The main characters, Peng and Ira, meet in Shanghai, where Ira is on holiday, taking a break (in her own words) from her domineering and controlling father. Peng helps Ira when she chokes on a fishbone in a restaurant and their relationship quickly progresses from there. After the week in which they are together, Ira’s holiday comes to an end and she returns to Russia. Peng masters the Russian language in record time and goes to look for her. He finds her at her workplace in the Bolshoi Theatre in Moscow. Peng’s intentions are serious. Meeting Ira’s father and asking for his permission to marry Ira is next on his agenda. They travel together into the deep Russian countryside. Peng copes with the bitter Russian winter and gets a lift in a decommissioned Soviet tank to Ira’s family home. The backdrop music to his journey is from ‘Katyusha’, a Soviet song from the Second World War era that is very recognisable in China. Ira’s father, Anatoly, is an archetype of Russian masculinity – a heavy drinker and a keen hunter who decorates his house with trophies from his hunting adventures. His first reaction when meeting Peng is to refuse his request outright. He asks if Peng is a Buryat, Bashkir, Eskimo or Yakut (all recognised ethnic minorities within the Russian Federation). He cannot grasp the possibility that Peng might be Chinese. He does not take Peng seriously and uses every opportunity to insult him. He calls him ‘пень’ (stump) and ‘ping-pong’ and draws parallels between a marriage with him and Chinese products that break easily and quickly: ‘I don’t need a Chinese brak [faulty product or marriage]Footnote 38 here,’ Anatoly barks. He also compares Russian–Chinese couples with the relationship between dogs and cats. ‘No one looks like you [Peng] in our family and there is no place for you here … A cat and a dog can’t live together,’ he concludes.
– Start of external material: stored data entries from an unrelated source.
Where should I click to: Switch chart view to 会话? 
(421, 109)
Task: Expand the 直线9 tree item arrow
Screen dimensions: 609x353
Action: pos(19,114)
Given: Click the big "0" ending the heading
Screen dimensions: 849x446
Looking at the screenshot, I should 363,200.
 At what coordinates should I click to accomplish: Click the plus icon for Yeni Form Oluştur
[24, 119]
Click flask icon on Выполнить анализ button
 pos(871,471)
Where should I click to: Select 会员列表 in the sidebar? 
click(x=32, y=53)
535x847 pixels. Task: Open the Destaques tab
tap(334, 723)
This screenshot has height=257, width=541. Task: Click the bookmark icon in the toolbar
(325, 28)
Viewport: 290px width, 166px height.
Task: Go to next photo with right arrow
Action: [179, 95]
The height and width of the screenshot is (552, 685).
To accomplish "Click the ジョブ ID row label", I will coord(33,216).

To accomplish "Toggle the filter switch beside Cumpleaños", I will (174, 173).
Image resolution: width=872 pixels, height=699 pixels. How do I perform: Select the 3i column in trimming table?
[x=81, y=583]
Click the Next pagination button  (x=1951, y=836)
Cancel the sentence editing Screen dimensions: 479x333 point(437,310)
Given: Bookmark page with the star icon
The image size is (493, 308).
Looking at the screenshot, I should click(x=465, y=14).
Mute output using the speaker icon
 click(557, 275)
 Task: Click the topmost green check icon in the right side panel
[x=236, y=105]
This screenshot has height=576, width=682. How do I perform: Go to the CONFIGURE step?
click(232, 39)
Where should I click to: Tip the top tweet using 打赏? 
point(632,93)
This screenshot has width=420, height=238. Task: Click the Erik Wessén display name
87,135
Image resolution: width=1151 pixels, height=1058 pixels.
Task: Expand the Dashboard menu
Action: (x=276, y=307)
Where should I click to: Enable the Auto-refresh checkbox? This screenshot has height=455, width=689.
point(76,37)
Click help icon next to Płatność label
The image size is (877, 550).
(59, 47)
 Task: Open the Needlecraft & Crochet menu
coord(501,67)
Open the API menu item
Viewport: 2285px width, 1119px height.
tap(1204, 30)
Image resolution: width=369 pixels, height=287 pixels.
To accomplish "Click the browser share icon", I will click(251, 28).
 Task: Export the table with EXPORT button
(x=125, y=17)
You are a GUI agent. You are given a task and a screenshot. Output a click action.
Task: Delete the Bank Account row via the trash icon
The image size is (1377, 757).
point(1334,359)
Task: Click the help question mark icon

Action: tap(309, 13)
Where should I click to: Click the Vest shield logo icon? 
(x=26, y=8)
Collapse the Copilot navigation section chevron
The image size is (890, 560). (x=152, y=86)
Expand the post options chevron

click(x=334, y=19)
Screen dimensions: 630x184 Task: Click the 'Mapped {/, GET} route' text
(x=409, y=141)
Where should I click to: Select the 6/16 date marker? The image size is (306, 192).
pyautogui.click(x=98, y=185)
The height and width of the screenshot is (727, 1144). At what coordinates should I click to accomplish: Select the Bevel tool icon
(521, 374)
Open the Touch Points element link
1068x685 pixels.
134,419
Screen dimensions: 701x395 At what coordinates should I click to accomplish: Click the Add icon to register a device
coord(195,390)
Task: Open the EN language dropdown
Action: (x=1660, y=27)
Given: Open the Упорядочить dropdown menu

This view is shared by others in the household. The family housemaid, Petrovna, does not understand or approve of Ira’s choice of fiancé. Although she is prepared to flirt with Ruben, a man from Armenia, the idea of a Chinese fiancé is hard for her to accept. Her idea of what constitutes ‘a normal husband’ does not extend to Chinese men:
Petrovna: Can’t you find a normal one?
Ira: Just because he has slanted eyes doesn’t mean he’s not normal. He feels and understands everything.
Petrovna: Our men are better.
Ira: Petrovna, if our men are better, why are you making out with Uncle Ruben? [Armenian]
Petrovna: Ruben is supporting me.
Ira: Peng is also supporting me – he came here for me, learnt Russian and is coping with all father’s tests.
In an attempt to get rid of this unwanted Chinese fiancé, Ira’s father challenges Peng to a series of ‘traditional’ Russian entertainments – a game of Russian roulette, a Russian sauna followed by a dip in icy water, and a bear hunt. Peng eagerly agrees to participate and stoically survives these challenges. After the game of Russian roulette, Ira’s father has nightmares about a growing number of mixed-race baby boys taking over his country house. To his great distress, new babies are constantly being delivered to the house. At one point in the dream, the door suddenly opens onto a brightly lit state award ceremony where Anatoly is presented with a medal for the ‘National Granddad of the Russian Federation’, for his contribution to its demographic growth and to international friendship. As the host of the ceremony pins the medal onto Anatoly’s chest, a woman from the audience cries out ‘Russia is saved!’ The constant supply of Chinese-Russian baby boys saves Russia from an imminent demographic catastrophe. Anatoly’s nightmare turns into a dream celebrating a solution to Russia’s population problem and elevates Anatoly to a Russian national hero.
The film contrasts Peng’s soft and gentle personality with the hypermasculine qualities of Ira’s father Anatoly. During the challenges Anatoly makes him face, Peng proves that he is willing and equal to, and in some ways better than, Ira’s father (it is Peng who kills the bear on their hunting trip). During these trials, Anatoly gradually warms to Peng and eventually accepts him into his Russian family. Anatoly announces that, like a true Russian, he does not ‘give up on his own’. In the concluding phrase of the film Peng reflects on his ‘Russian experiences’ and summarises them thus: ‘Russian people live through a chain of suffering. Through different ordeals people get purer and stronger. Faith and love are key. … And this is how I became Russian.’
Like other visual productions discussed in this chapter, the film builds on and develops several layers of meaning and symbols that are characteristic of Chinese and Russian societies. One of the meanings created by the film is that both Chinese and Russian families and the wider society can learn to find Chinese–Russian intermarriage both acceptable and desirable. This is shown in Peng’s single-minded pursuit of Ira and Anatoly’s gradual transformation from an outright racist who resists the idea of a Chinese son-in-law into accepting Peng as a member of his family and the father of his future grandchildren. The film stresses the patriarchal culture of the two societies, where changing the patriarch’s views about marriage remains central to the accomplishment of overall societal change.Footnote 39
The symbols and narratives of these visual productions are not solely fruits of the imagination but are socially coded and reflect the challenges, questions and dilemmas confronted by the cultures meeting them. The hyperreality created by the visual discourses and symbols in these four dramas builds on their material and ideational elements. The key message stemming from them is that marriage norms in China and Russia are being transformed towards accepting mixed-raced marriages. However, these transformations are set within clearly defined gender and societal norms. The heteronormative patriarchal family is the foundation in both societies and gender roles are clearly and unambiguously presented. The interplay of gender and race is coded. The ‘Russian wife–Chinese husband’ model of an inter-racial family is openly endorsed across both sociopolitical spaces.
One notable area of silence across all TV dramas and film is the topic of immigration regulations and visas required for foreigners staying in China. The characters in the TV dramas move seamlessly across territorial borders and paper walls. None of the characters talks about the money, energy and time that they spend on the visa applications, police registration and regular visa renewal procedures that foreigners in China go through. The TV dramas promote intimate relations, marriage and procreation across territorial and cultural Chinese–post-Soviet borders, but do not acknowledge the significance of political and paper borders. In contrast, as my discussion in the following chapters shows, dealing with immigration regulations and citizenship laws is important to foreign spouses in China.